=== Exercise passage ===
I am currently about 49 minutes away from the arrival at Melbourne, where I have to wait two hours for the transfer to Hong Kong.

Later...

Hello again! It is 17:10 Australian time, which means we are five minutes into the flight to Hong Kong. They showed a good episode of Friends, but it all went down hill after that. We were told to close the shades, which meant it was very dark (strange that!) and I am sure will help contribute to my already very screwed up body clock. I was looking forward to one of the good movies they showed trailers of, but half an hour later, but they showed some Japanese film with English sub-titles. I don’t have anything against sub-titles, but the screen in front of us was too small for the writing to be legible. I resorted to Mathematics preparation, as I have finished all the books and magazines I brought with me.

Two hours later...

They started the next film - Contact! Aaargh! It has been on every flight so far. I think I could probably recite it word for word. It looks like I will have to resort to Mathematics Preparation again.

=== Input data ===

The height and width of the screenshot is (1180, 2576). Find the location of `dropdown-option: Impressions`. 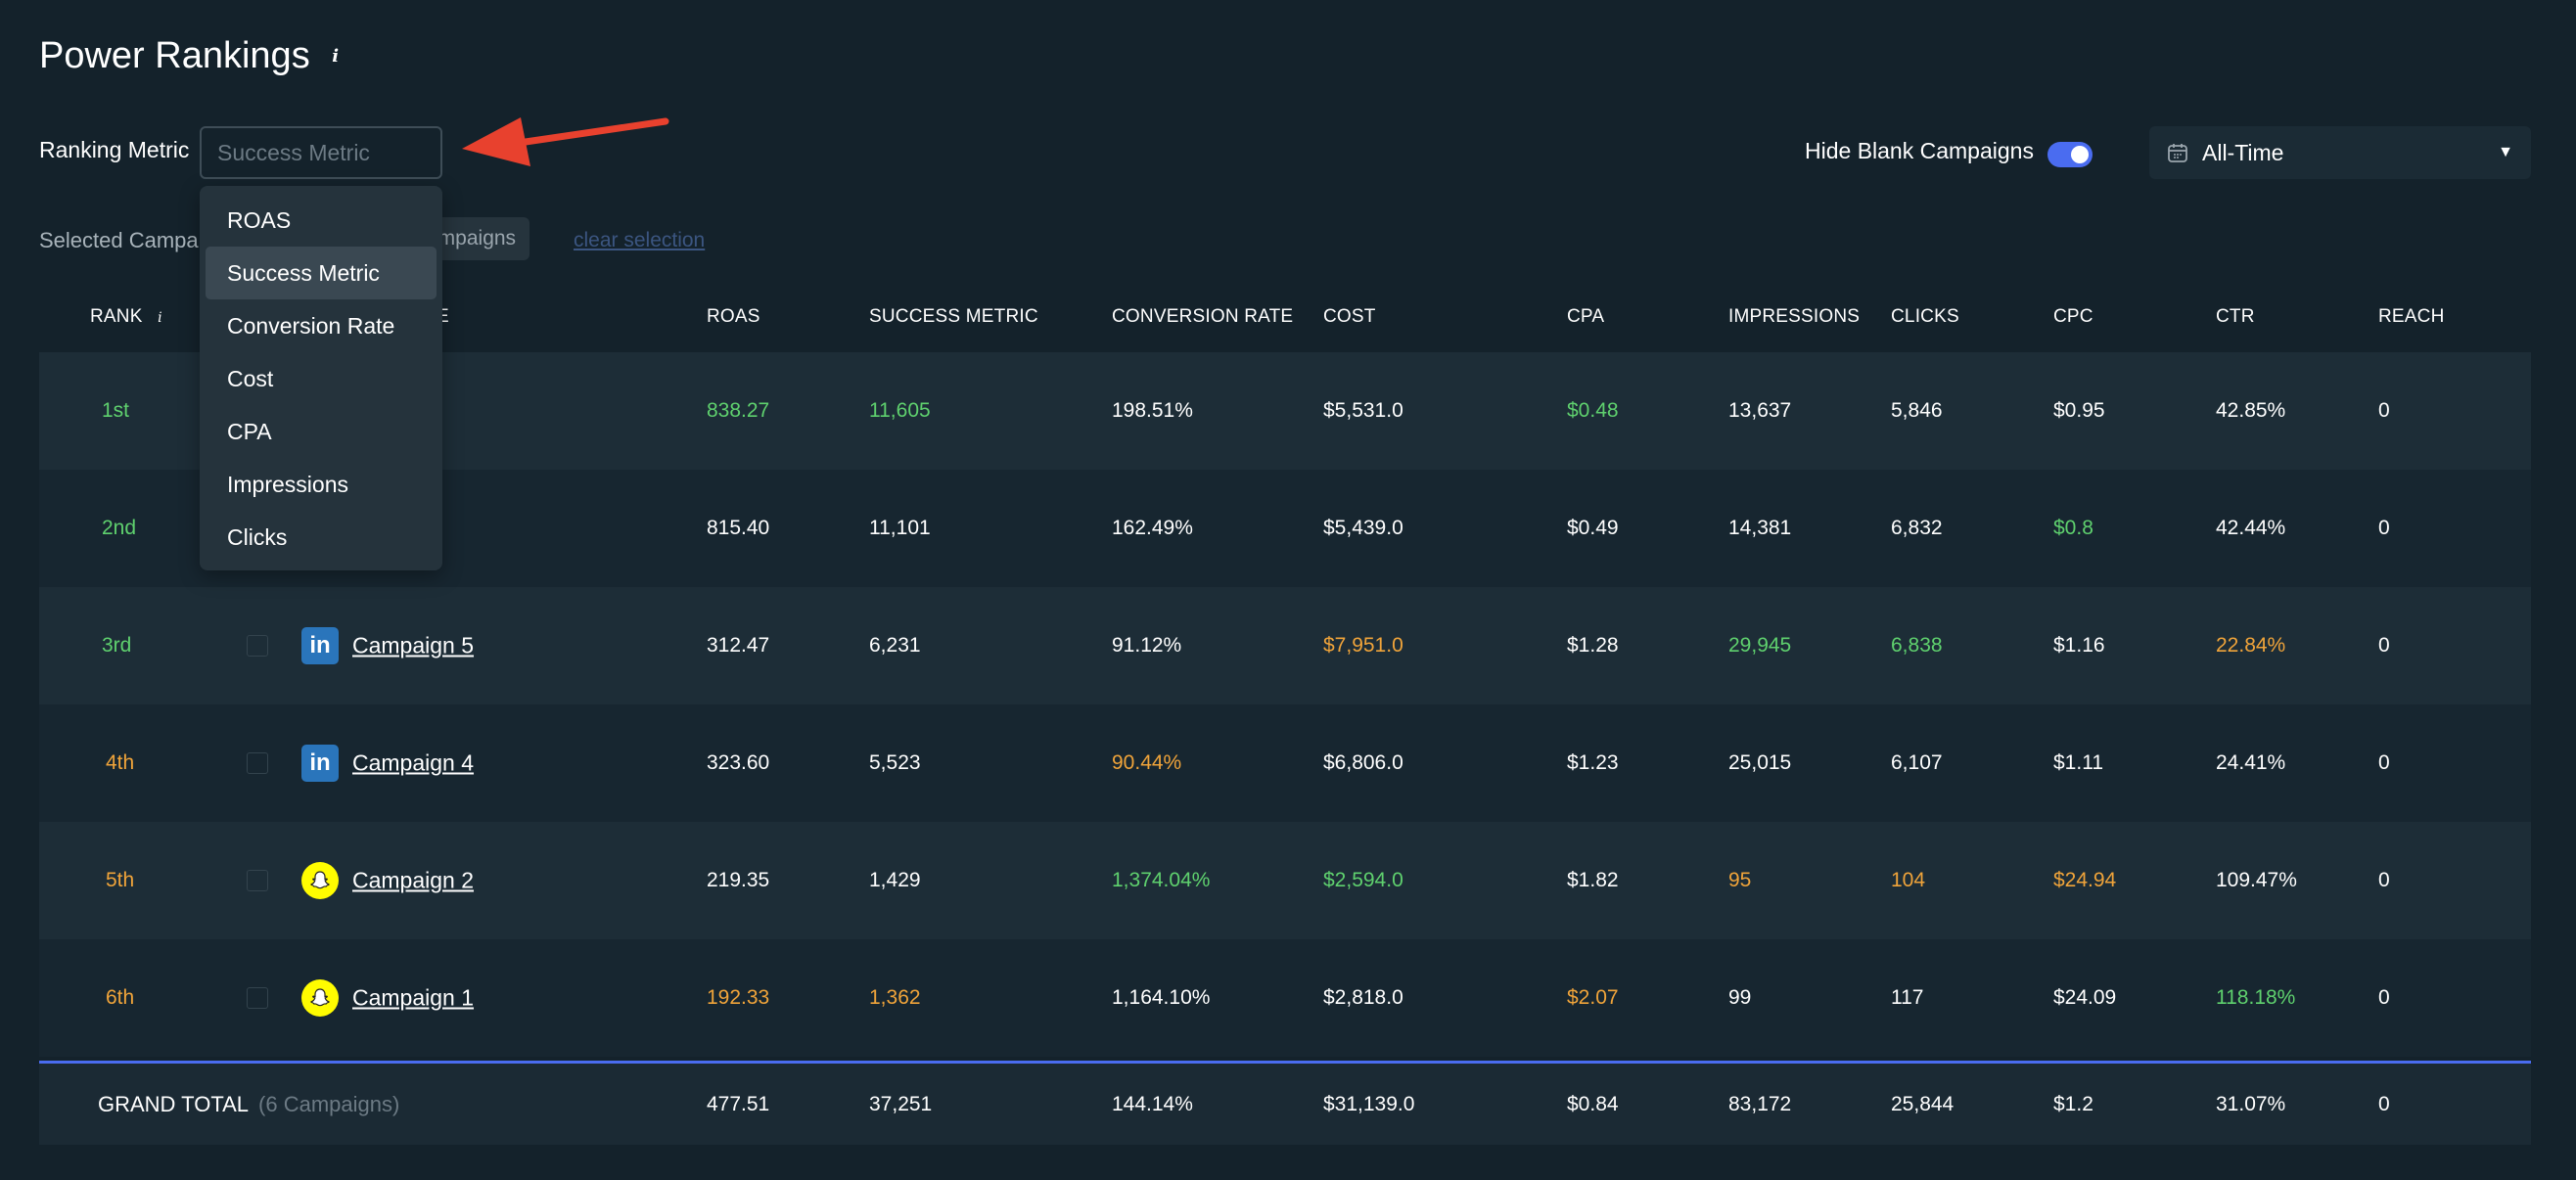

dropdown-option: Impressions is located at coordinates (288, 484).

=== Work task 1 ===
Answer these about the flight diary, one per line:
(a) How long is the wait at Melbourne before the transfer to Hong Kong?
(b) What time, Australian time, is given at the start of the Hong Kong flight?
(c) Which film starts two hours later?
=== Work task 2 ===
Carry the flight diary forward from its last sentence, keeping the same voice.

=== Task result 1 ===
(a) Two hours.
(b) 17:10.
(c) Contact.

=== Task result 2 ===
I finally got through Passport Control forty minutes after arriving at 18:05. It took two attempts, as I was half way through when my nose started to bleed. It has done that the last three flights. Anyway, that meant a quick dash to the toilets. When I returned to Passport Control, the queues were twice as long!

I met Uncle Tony in front of McDonald’s in the Arrivals Hall and we made our way to the Taxi Rank. I dropped my things off at the flat and left for an introduction to Kowloon Tong. La Salle Court is actually on the corner of Dunbarton and La Salle Road. Uncle Tony zigzagged along the side roads of Ng Tsin Wai Road, looking at the stalls and pointing out places of interest like Kowloon City Plaza (for CDs etc). We had supper at a Thai restaurant on Kai Tak road, which consisted of fried Cuttlefish and Sticky Rice. He showed me another way of returning to the flat via the back of Kowloon City Plaza, Junction Road, Dumbarton Road, Kowloon Tsai Park, detour via the Checkerboard (most impressive with planes coming in to land) and down through the park to join up with Dumbarton road again.

Sat 06/12/1997 Hong Kong Island, Lamma Bay, Peng Chau, Lantau, Cheung Chau,....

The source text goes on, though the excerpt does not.